The original exercize wasn't using any BioPython module (just the stdlib) so it was easy to translate.

(The original exercize was, given chromosomes in a FASTA file and the associated GFF3 annotation file, extract the nucleotide sequences of the CDS.)

here is my attempt:

- https://gist.github.com/sbinet/514187049e48dfd8fef12d8dbad36650

the data files are available at:

- https://cern.ch/binet/tuto-biogo/extract-gff

(I checked I get the same answer than the original python code, but faster.)

so far so good, but I figured it would be interesting to also show how biogo could be leveraged.

so I came up with:

- https://gist.github.com/sbinet/16435349aa7097f9f78170eb5a2b4363

any ideas on how to improve it?

especially interested in:

- improving the handling of the reverse-complement

- dealing with the GFF3 input file

- producing the final CDS output file.

thanks!

-s

Dan Kortschak

unread,

Sep 13, 2018, 6:16:30 PM9/13/18

to Sebastien Binet, biogo-user

Hi,

You don't need to Clone the sequence during the read loop in the first
program. I take it the input GFF is GFF3 not GTF? (biogo does handle
GTF/GFF2). Yes, just checked. It is. Sorry about that, I don't use them
enough to warrant adding support, though I have started on occasion and
then dropped it again in favour of things that are more useful to me
(PRs welcome).

For output of fasta sequence you can either use a seqio/fasta writer or
for what you're doing just fmt.Fprintf(o, "%60a", s) where s is the
seq.Sequence.

The code you have does similar work to what I have in part of one of
our pipelines. That code is here https://github.com/biogo/examples/blob
/master/igor/seqer/seqer.go

Dan

Sebastien Binet

unread,

Sep 14, 2018, 8:23:58 AM9/14/18

to Dan Kortschak, biogo...@googlegroups.com

On Fri, Sep 14, 2018 at 12:16 AM Dan Kortschak <dan.ko...@adelaide.edu.au> wrote:

Hi,

You don't need to Clone the sequence during the read loop in the first
program. I take it the input GFF is GFF3 not GTF? (biogo does handle
GTF/GFF2). Yes, just checked. It is. Sorry about that, I don't use them
enough to warrant adding support, though I have started on occasion and
then dropped it again in favour of things that are more useful to me
(PRs welcome).

thanks.

this will do. I hope the people I'll inflict this tutorial will stick around and send the PRs :)

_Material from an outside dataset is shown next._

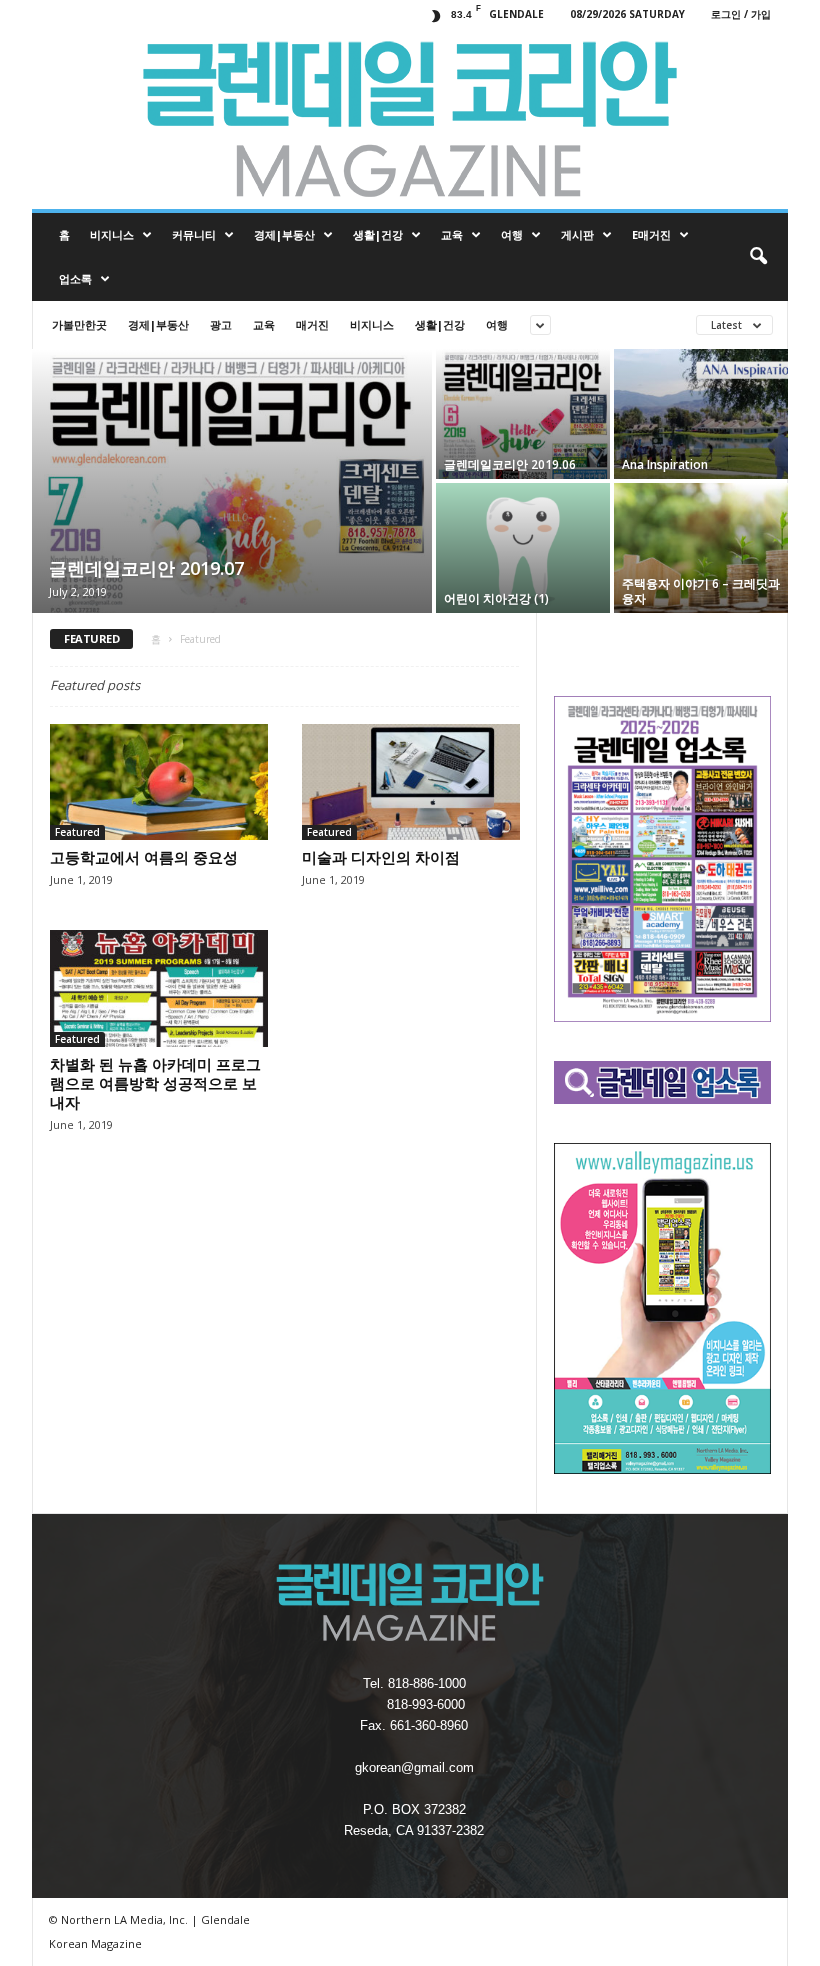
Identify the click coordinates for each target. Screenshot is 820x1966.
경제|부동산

For output of fasta sequence you can either use a seqio/fasta writer or
for what you're doing just fmt.Fprintf(o, "%60a", s) where s is the
seq.Sequence.

The code you have does similar work to what I have in part of one of
our pipelines. That code is here https://github.com/biogo/examples/blob
/master/igor/seqer/seqer.go

thanks.

I might point at this code for the "homework assignment" (I have created a very crude GFF3 -> GFF2 converter. the resulting file could be used in this kind of pipeline.)

thanks a lot.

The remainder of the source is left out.